### Your goal
Copy nothing but the line with "Sort by the Reason On Hold header" and the lines that follow it to the end of the entries below, and keep the pictures out.

====== Record extracts ======

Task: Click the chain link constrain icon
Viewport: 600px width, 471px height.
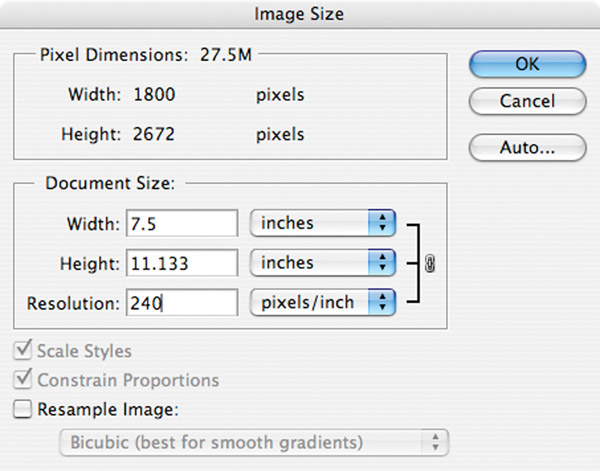Action: tap(430, 263)
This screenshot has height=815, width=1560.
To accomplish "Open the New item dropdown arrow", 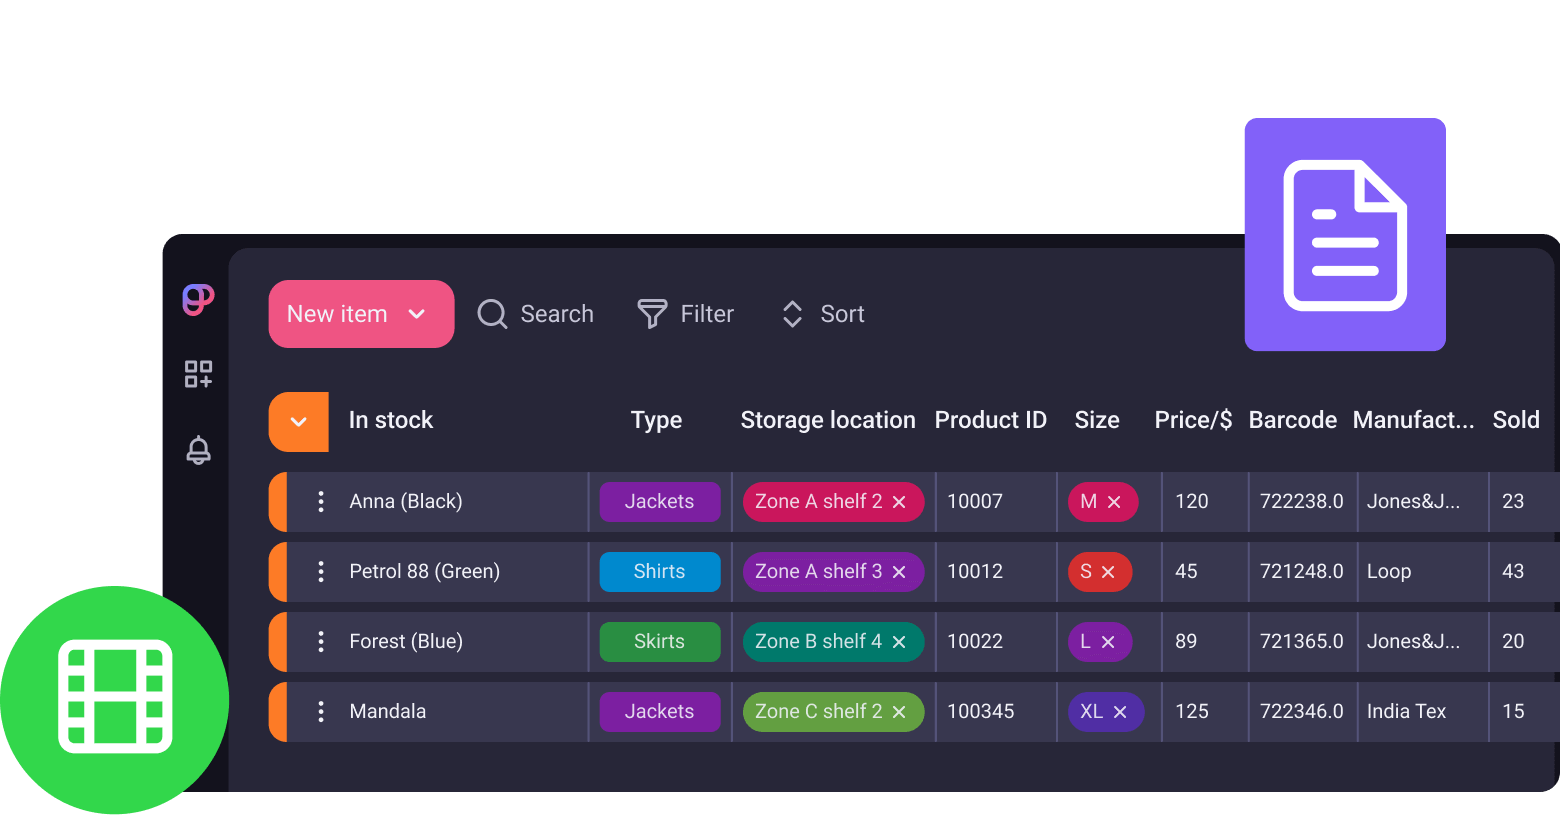I will tap(417, 313).
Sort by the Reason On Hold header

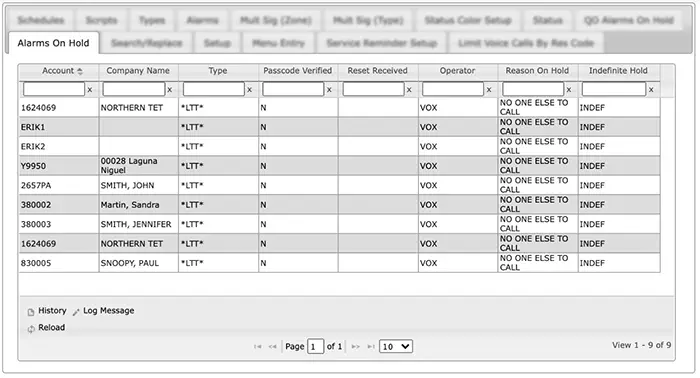coord(538,71)
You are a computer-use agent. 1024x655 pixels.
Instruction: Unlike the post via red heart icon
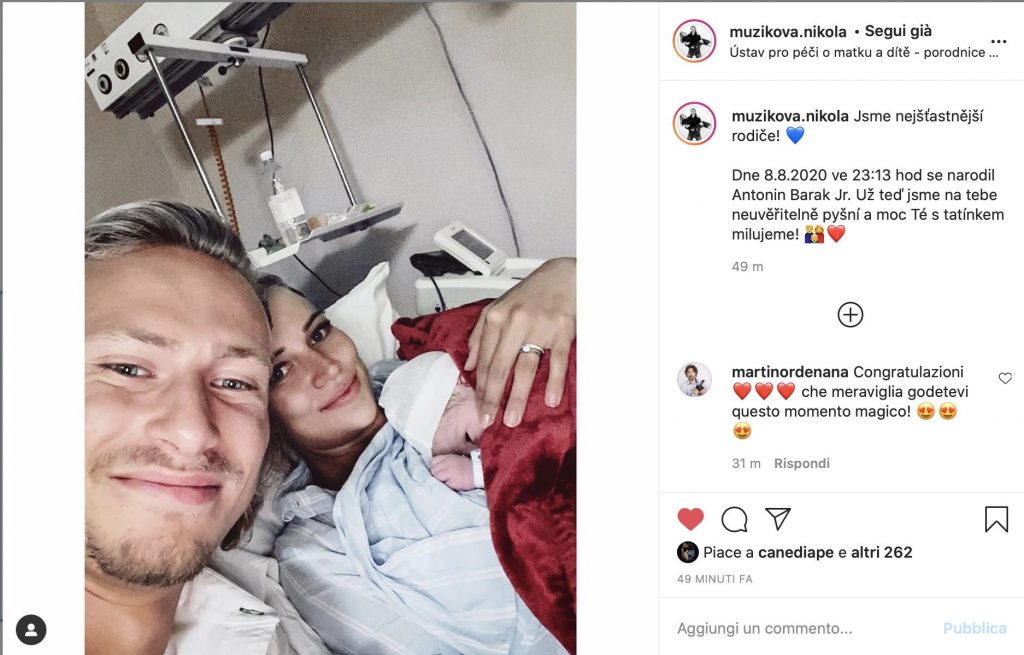690,519
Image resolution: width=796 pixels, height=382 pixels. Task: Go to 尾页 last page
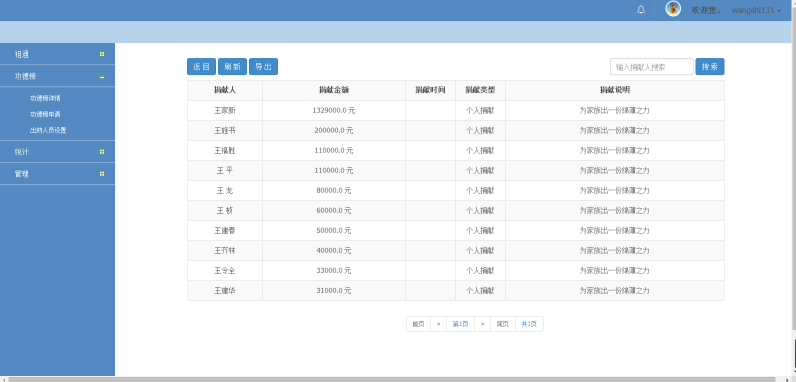click(503, 324)
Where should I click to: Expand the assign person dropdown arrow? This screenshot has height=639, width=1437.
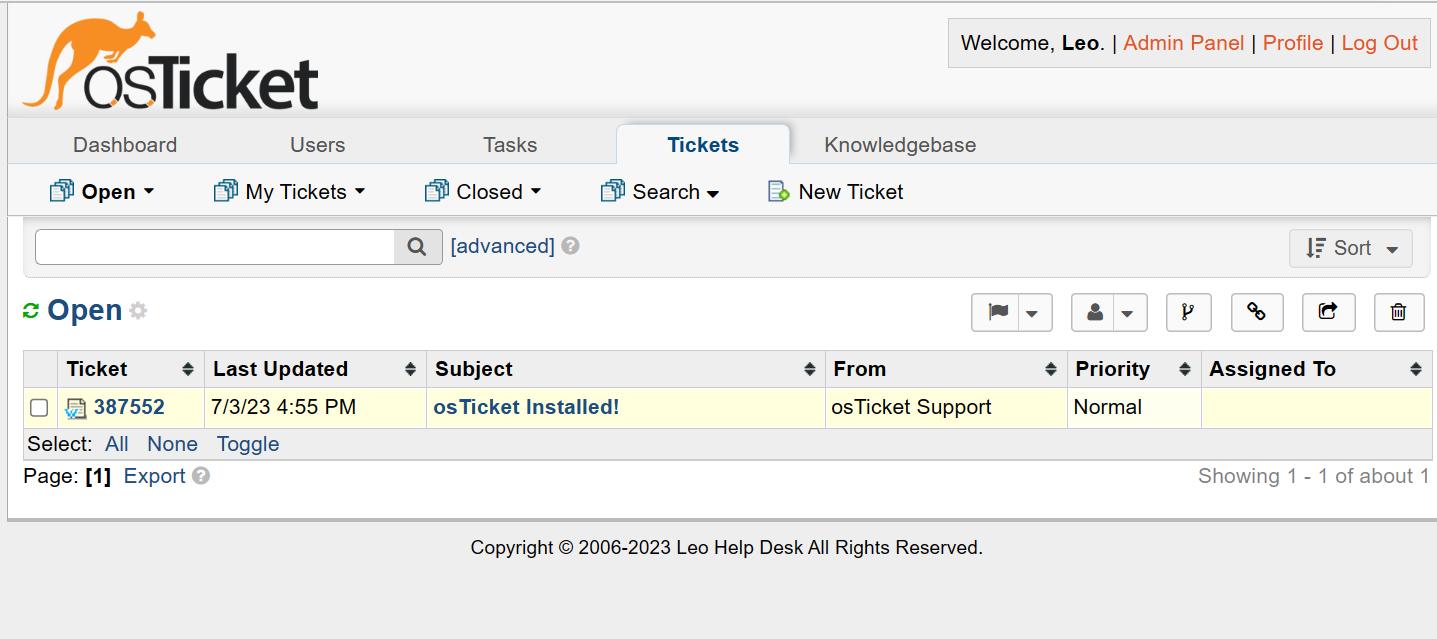[1128, 313]
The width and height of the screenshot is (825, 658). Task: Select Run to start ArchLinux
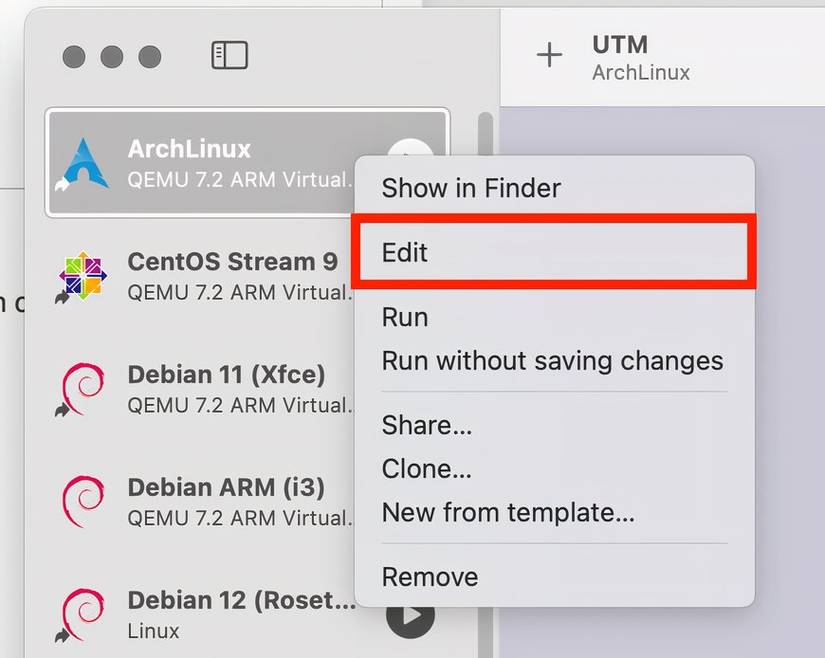click(x=405, y=317)
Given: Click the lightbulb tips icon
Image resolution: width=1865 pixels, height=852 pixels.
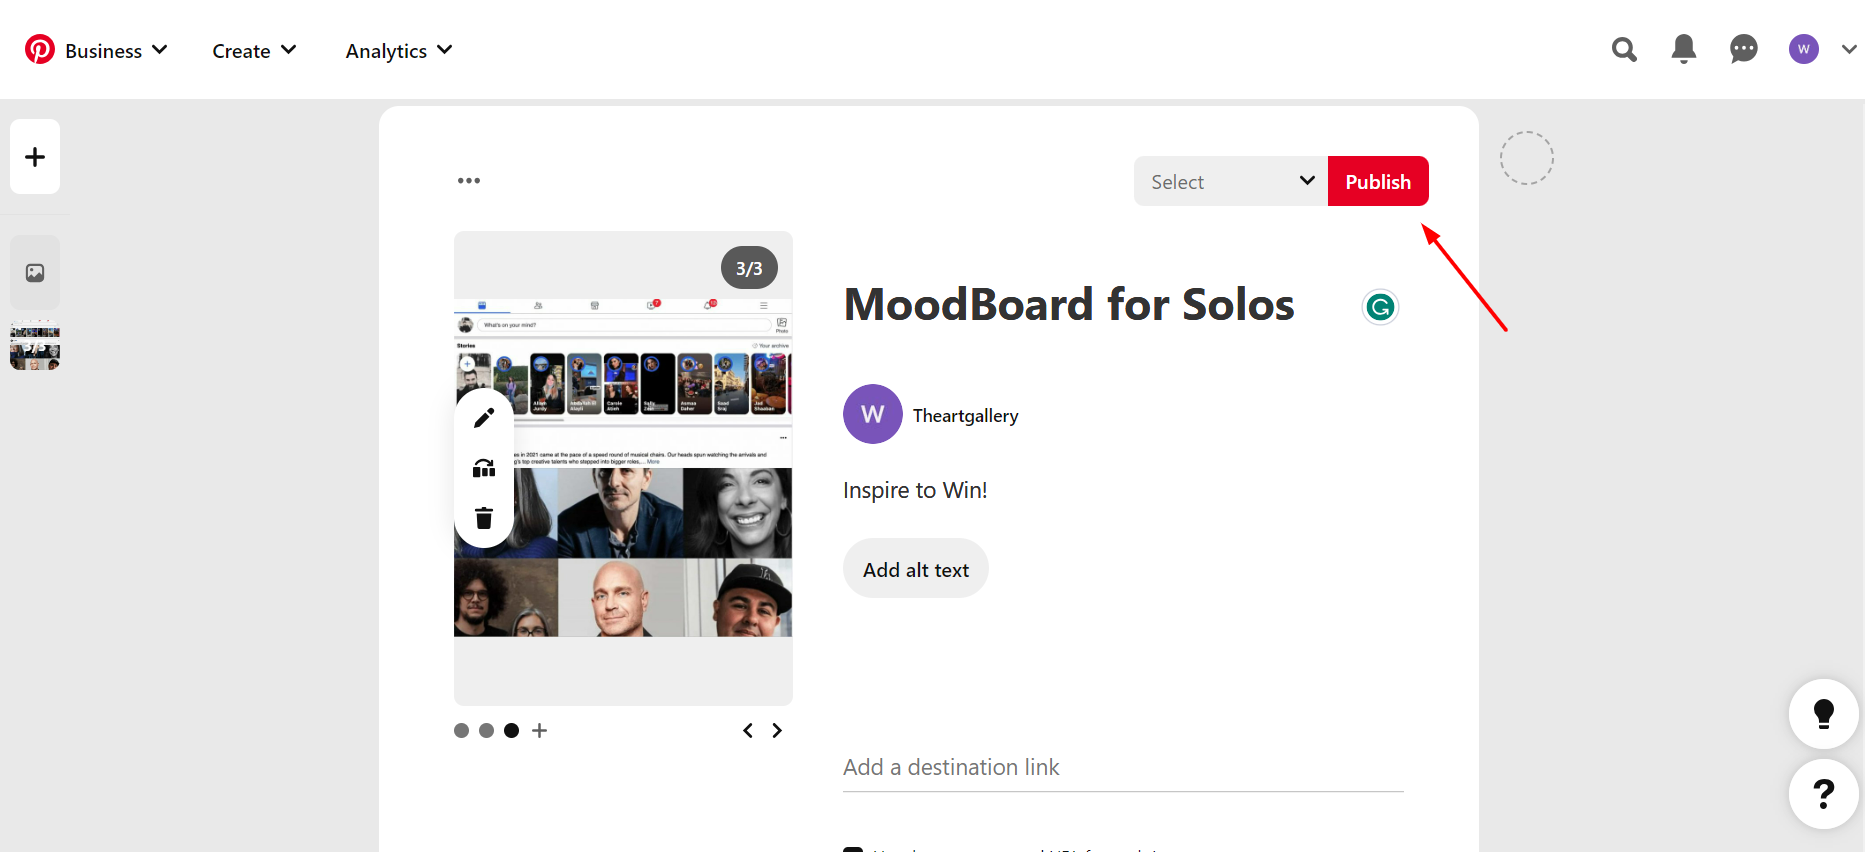Looking at the screenshot, I should (x=1823, y=714).
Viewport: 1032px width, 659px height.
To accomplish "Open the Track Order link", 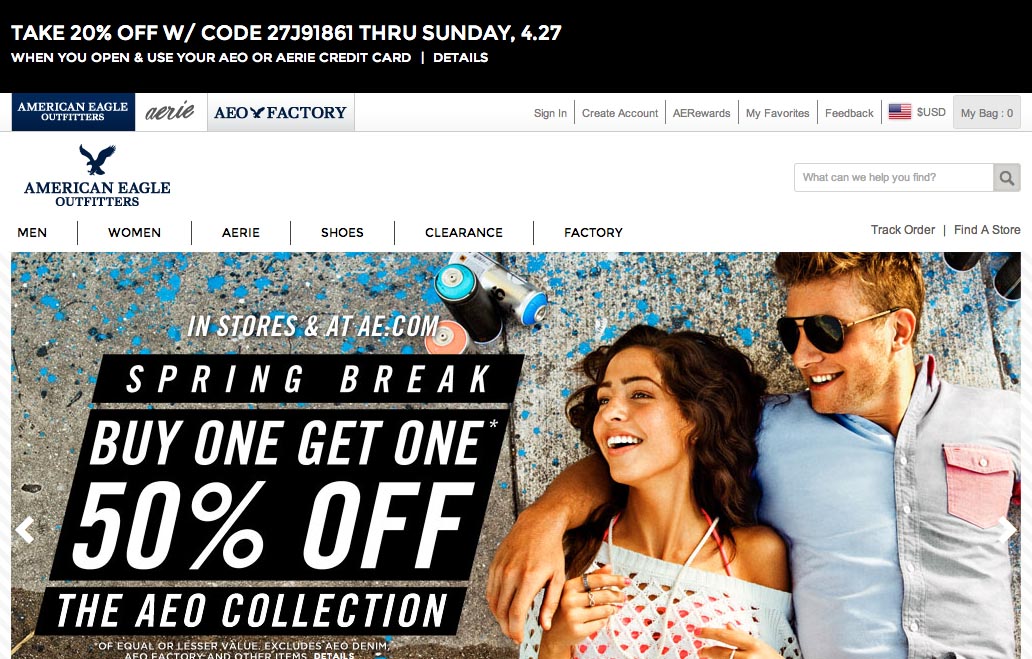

======

### Output
Sort by the Reason On Hold header

coord(538,71)
You are a computer-use agent. 1024x655 pixels.
Instruction: Unlike the post via red heart icon
690,519
Image resolution: width=796 pixels, height=382 pixels. Task: Go to 尾页 last page
click(503, 324)
Where should I click to: Expand the assign person dropdown arrow? This screenshot has height=639, width=1437.
[1128, 313]
The width and height of the screenshot is (825, 658). Task: Select Run to start ArchLinux
click(x=405, y=317)
Given: Click the lightbulb tips icon
Image resolution: width=1865 pixels, height=852 pixels.
Looking at the screenshot, I should (x=1823, y=714).
Viewport: 1032px width, 659px height.
To accomplish "Open the Track Order link", 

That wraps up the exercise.